_Given data:_
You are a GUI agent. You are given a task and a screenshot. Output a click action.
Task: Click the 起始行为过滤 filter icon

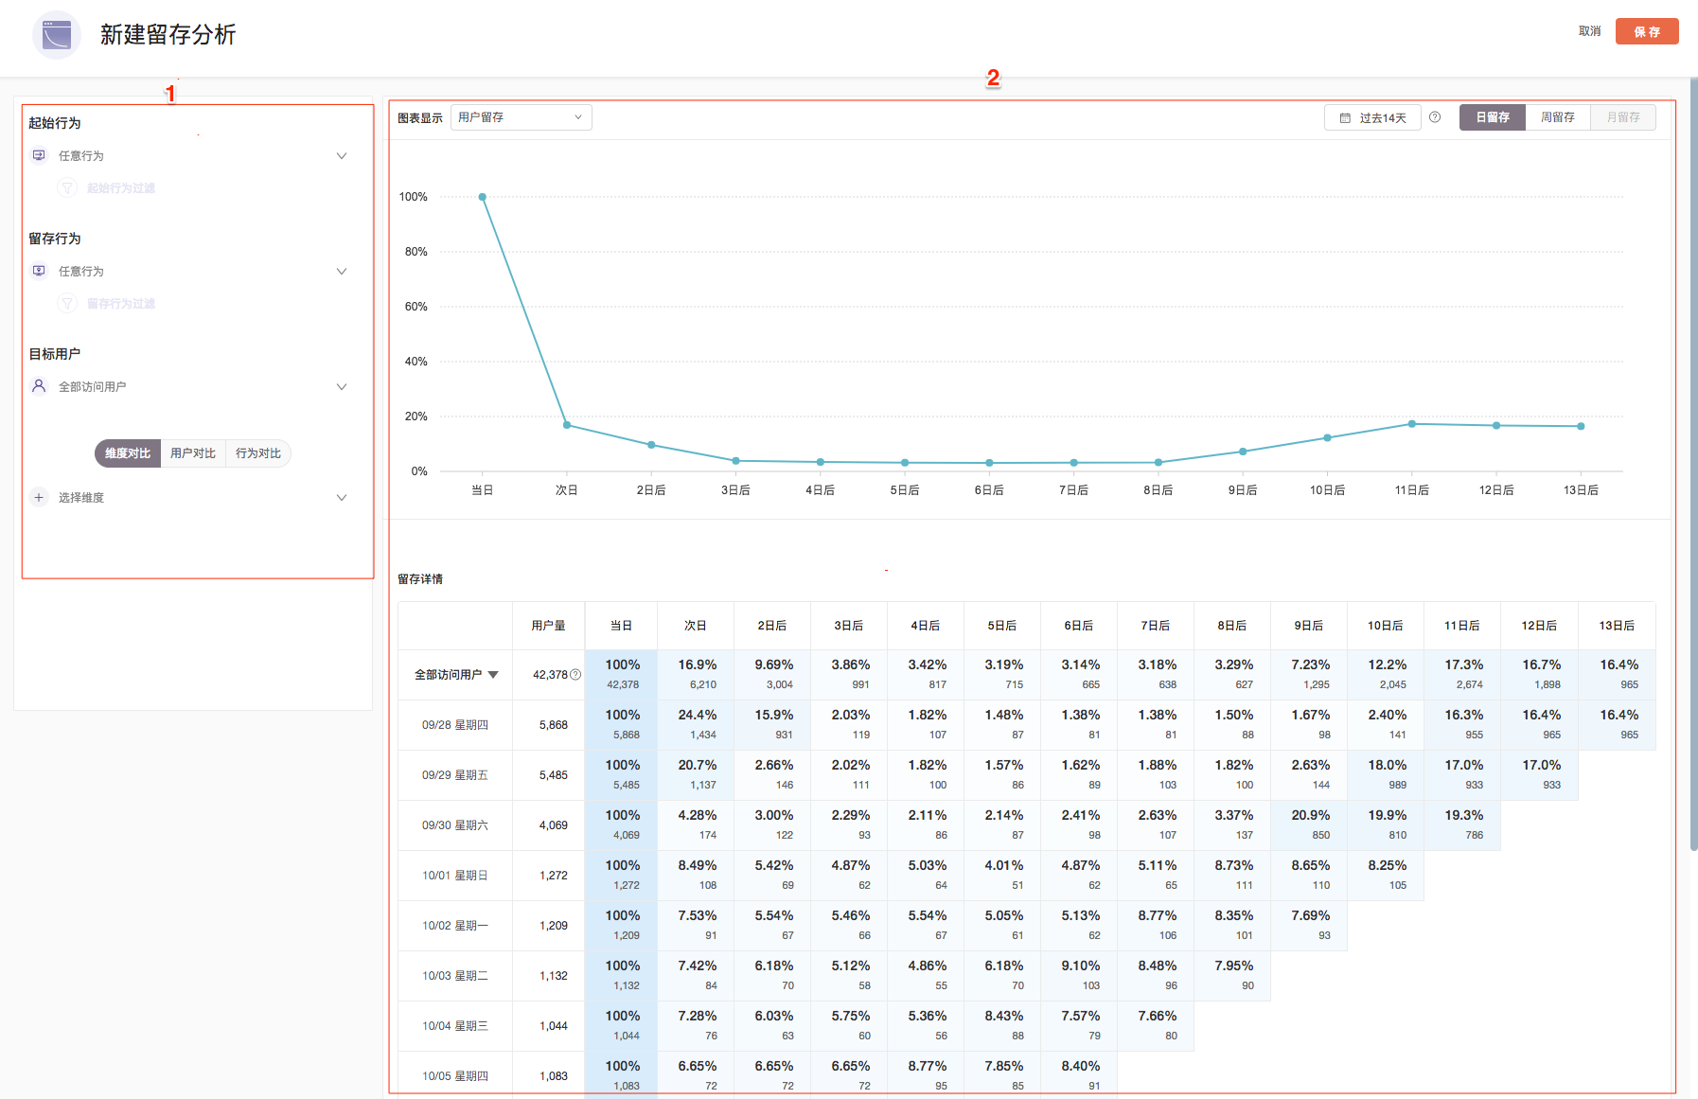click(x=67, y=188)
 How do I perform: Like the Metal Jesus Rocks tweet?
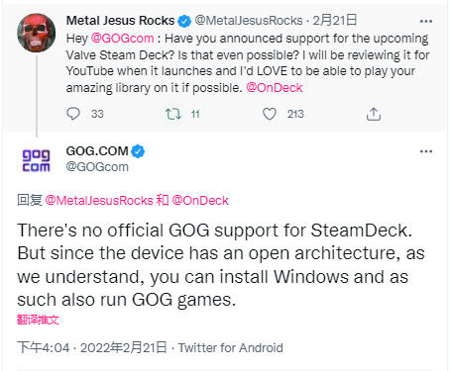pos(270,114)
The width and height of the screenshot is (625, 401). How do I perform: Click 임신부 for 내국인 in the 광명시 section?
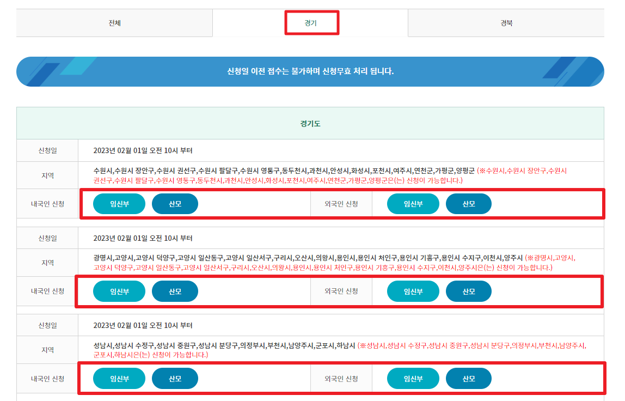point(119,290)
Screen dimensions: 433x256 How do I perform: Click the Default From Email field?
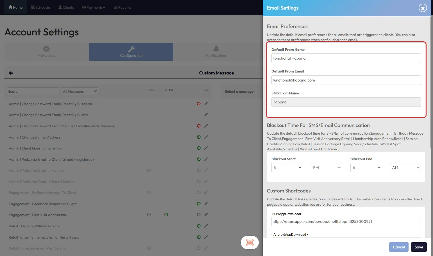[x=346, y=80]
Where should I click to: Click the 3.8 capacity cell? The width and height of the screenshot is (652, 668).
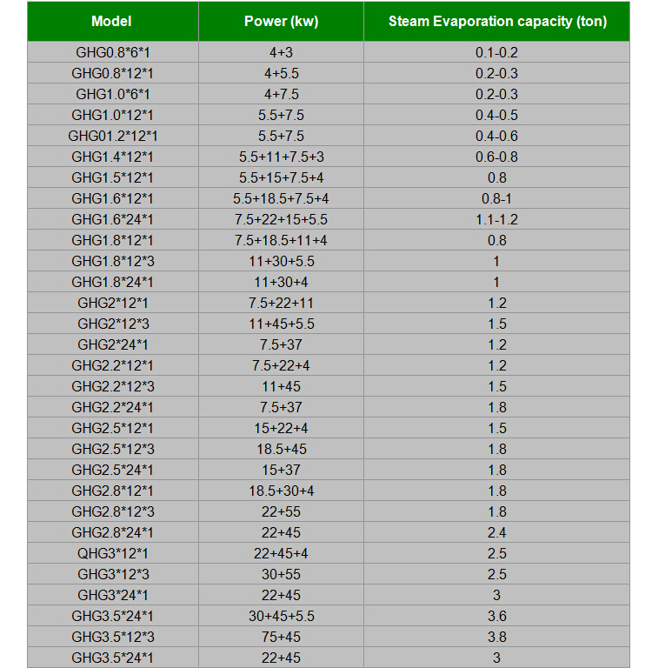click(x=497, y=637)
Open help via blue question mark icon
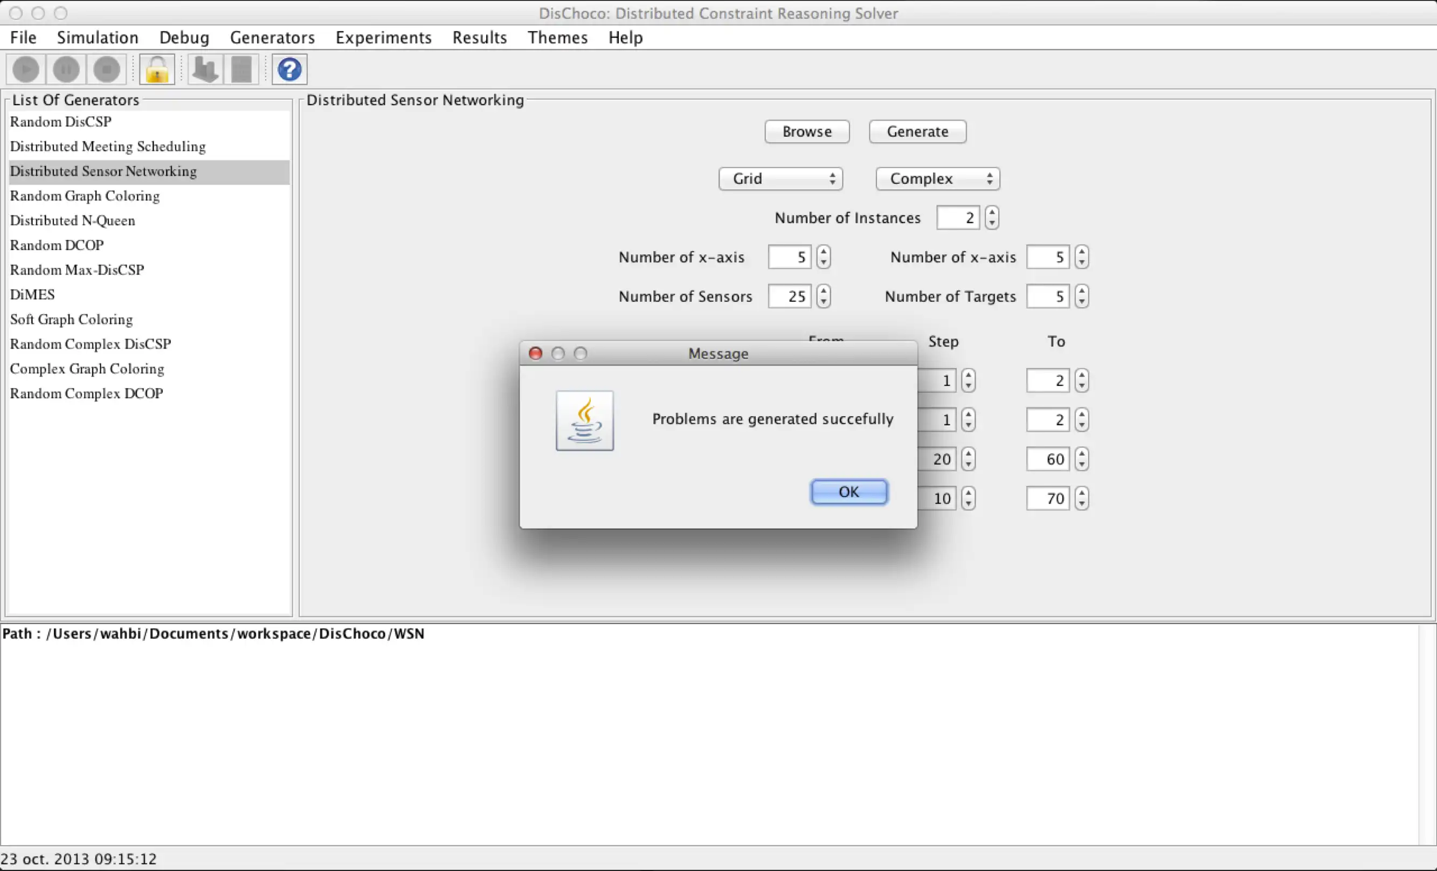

_Exercise goal:_
Rewrite all of the material above, requests included, and increase every coordinate in the answers by 26. Leave the pictures out.

_Correct output:_
You are a GUI agent. You are given a task and a screenshot. Output a click action.
Task: Click the 起始行为过滤 filter icon

click(x=93, y=214)
 How do I perform: Like the Metal Jesus Rocks tweet?
pos(296,140)
The width and height of the screenshot is (625, 401). How do I perform: Click 임신부 for 내국인 in the 광명시 section?
point(145,316)
Screen dimensions: 433x256 How do I perform: Click the Default From Email field?
[x=372, y=106]
Where should I click to: Click the 3.8 capacity cell? The width and height of the screenshot is (652, 668).
click(x=523, y=663)
Open help via blue question mark icon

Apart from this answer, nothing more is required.